Repeat each of the rows below word for word.

Extracted data entries
#####
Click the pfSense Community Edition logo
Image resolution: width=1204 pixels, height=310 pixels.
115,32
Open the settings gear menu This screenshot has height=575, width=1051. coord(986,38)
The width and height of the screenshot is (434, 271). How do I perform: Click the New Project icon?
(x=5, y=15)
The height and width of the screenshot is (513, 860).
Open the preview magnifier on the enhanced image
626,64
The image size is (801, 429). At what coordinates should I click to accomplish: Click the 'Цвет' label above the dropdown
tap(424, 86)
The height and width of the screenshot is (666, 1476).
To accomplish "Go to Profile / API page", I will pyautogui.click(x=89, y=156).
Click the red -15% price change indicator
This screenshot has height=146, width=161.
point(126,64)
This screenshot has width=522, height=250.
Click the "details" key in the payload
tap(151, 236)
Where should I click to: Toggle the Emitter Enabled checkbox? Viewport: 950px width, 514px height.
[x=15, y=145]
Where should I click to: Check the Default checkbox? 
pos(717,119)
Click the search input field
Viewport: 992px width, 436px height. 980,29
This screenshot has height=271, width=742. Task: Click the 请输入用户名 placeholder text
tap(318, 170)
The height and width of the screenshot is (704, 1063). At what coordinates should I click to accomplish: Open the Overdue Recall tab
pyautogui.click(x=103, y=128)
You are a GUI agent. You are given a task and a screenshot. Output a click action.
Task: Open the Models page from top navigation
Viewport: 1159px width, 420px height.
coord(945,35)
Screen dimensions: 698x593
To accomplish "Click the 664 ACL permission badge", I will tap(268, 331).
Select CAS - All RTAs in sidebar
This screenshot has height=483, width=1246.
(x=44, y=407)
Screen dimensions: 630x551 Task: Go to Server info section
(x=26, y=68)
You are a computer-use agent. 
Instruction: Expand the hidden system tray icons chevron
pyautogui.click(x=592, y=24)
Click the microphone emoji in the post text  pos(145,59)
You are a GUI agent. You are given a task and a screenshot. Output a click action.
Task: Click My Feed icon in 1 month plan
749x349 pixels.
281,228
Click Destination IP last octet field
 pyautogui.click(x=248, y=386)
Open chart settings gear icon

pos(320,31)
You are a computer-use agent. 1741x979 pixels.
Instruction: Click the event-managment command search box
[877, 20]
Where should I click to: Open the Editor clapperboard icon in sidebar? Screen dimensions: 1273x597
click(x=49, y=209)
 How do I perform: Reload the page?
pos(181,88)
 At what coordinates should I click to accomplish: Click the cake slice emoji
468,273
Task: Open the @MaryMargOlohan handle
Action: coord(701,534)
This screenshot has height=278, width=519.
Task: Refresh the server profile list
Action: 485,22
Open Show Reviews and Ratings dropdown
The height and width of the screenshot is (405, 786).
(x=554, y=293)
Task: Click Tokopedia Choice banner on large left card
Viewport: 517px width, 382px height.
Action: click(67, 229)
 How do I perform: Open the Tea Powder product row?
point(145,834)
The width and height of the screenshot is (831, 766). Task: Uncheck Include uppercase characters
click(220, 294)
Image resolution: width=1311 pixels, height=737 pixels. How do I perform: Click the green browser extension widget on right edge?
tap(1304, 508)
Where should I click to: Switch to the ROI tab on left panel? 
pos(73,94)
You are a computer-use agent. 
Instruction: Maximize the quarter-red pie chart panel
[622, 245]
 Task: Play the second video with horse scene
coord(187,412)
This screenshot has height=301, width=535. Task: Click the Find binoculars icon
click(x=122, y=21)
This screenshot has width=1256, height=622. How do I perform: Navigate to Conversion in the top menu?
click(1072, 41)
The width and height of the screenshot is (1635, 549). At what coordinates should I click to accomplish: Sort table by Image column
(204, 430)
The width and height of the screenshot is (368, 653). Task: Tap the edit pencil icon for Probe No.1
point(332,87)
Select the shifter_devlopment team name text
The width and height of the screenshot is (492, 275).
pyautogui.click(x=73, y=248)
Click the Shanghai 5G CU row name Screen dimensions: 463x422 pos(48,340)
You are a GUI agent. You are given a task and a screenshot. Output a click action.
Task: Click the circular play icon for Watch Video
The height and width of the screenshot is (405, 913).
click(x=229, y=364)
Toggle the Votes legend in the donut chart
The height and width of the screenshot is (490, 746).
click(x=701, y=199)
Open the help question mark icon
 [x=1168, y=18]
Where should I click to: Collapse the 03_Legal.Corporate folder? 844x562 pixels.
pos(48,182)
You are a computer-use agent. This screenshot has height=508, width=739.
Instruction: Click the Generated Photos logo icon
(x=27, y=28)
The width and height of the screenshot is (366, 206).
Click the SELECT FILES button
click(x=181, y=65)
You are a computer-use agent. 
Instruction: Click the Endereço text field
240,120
#####
## Problem solution
Click the pfSense Community Edition logo
Image resolution: width=1204 pixels, height=310 pixels.
115,32
Open the settings gear menu This screenshot has height=575, width=1051. coord(986,38)
The width and height of the screenshot is (434, 271). How do I perform: Click the New Project icon?
(x=5, y=15)
The height and width of the screenshot is (513, 860).
Open the preview magnifier on the enhanced image
626,64
The image size is (801, 429). At what coordinates should I click to accomplish: Click the 'Цвет' label above the dropdown
tap(424, 86)
The height and width of the screenshot is (666, 1476).
To accomplish "Go to Profile / API page", I will pyautogui.click(x=89, y=156).
Click the red -15% price change indicator
This screenshot has height=146, width=161.
point(126,64)
This screenshot has width=522, height=250.
Click the "details" key in the payload
tap(151, 236)
Where should I click to: Toggle the Emitter Enabled checkbox? Viewport: 950px width, 514px height.
[x=15, y=145]
Where should I click to: Check the Default checkbox? 
pos(717,119)
Click the search input field
Viewport: 992px width, 436px height. 980,29
This screenshot has height=271, width=742. Task: Click the 请输入用户名 placeholder text
tap(318, 170)
The height and width of the screenshot is (704, 1063). At what coordinates should I click to accomplish: Open the Overdue Recall tab
pyautogui.click(x=103, y=128)
You are a GUI agent. You are given a task and a screenshot. Output a click action.
Task: Open the Models page from top navigation
Viewport: 1159px width, 420px height.
coord(945,35)
Screen dimensions: 698x593
To accomplish "Click the 664 ACL permission badge", I will tap(268, 331).
Select CAS - All RTAs in sidebar
This screenshot has height=483, width=1246.
(x=44, y=407)
Screen dimensions: 630x551 Task: Go to Server info section
(x=26, y=68)
You are a computer-use agent. 
Instruction: Expand the hidden system tray icons chevron
pyautogui.click(x=592, y=24)
Click the microphone emoji in the post text  pos(145,59)
You are a GUI agent. You are given a task and a screenshot. Output a click action.
Task: Click My Feed icon in 1 month plan
749x349 pixels.
281,228
Click Destination IP last octet field
 pyautogui.click(x=248, y=386)
Open chart settings gear icon

pos(320,31)
You are a computer-use agent. 1741x979 pixels.
Instruction: Click the event-managment command search box
[877, 20]
Where should I click to: Open the Editor clapperboard icon in sidebar? Screen dimensions: 1273x597
click(x=49, y=209)
 How do I perform: Reload the page?
pos(181,88)
 At what coordinates should I click to accomplish: Click the cake slice emoji
468,273
Task: Open the @MaryMargOlohan handle
Action: coord(701,534)
This screenshot has height=278, width=519.
Task: Refresh the server profile list
Action: 485,22
Open Show Reviews and Ratings dropdown
The height and width of the screenshot is (405, 786).
(x=554, y=293)
Task: Click Tokopedia Choice banner on large left card
Viewport: 517px width, 382px height.
Action: click(67, 229)
 How do I perform: Open the Tea Powder product row?
point(145,834)
The width and height of the screenshot is (831, 766). Task: Uncheck Include uppercase characters
click(220, 294)
Image resolution: width=1311 pixels, height=737 pixels. How do I perform: Click the green browser extension widget on right edge?
tap(1304, 508)
Where should I click to: Switch to the ROI tab on left panel? 
pos(73,94)
You are a computer-use agent. 
Instruction: Maximize the quarter-red pie chart panel
[622, 245]
 Task: Play the second video with horse scene
coord(187,412)
This screenshot has height=301, width=535. Task: Click the Find binoculars icon
click(x=122, y=21)
This screenshot has width=1256, height=622. How do I perform: Navigate to Conversion in the top menu?
click(1072, 41)
The width and height of the screenshot is (1635, 549). At what coordinates should I click to accomplish: Sort table by Image column
(204, 430)
The width and height of the screenshot is (368, 653). Task: Tap the edit pencil icon for Probe No.1
point(332,87)
Select the shifter_devlopment team name text
The width and height of the screenshot is (492, 275).
pyautogui.click(x=73, y=248)
Click the Shanghai 5G CU row name Screen dimensions: 463x422 pos(48,340)
You are a GUI agent. You are given a task and a screenshot. Output a click action.
Task: Click the circular play icon for Watch Video
The height and width of the screenshot is (405, 913).
click(x=229, y=364)
Toggle the Votes legend in the donut chart
The height and width of the screenshot is (490, 746).
click(x=701, y=199)
Open the help question mark icon
 [x=1168, y=18]
Where should I click to: Collapse the 03_Legal.Corporate folder? 844x562 pixels.
pos(48,182)
You are a computer-use agent. This screenshot has height=508, width=739.
Instruction: Click the Generated Photos logo icon
(x=27, y=28)
The width and height of the screenshot is (366, 206).
Click the SELECT FILES button
click(x=181, y=65)
You are a computer-use agent. 
Instruction: Click the Endereço text field
240,120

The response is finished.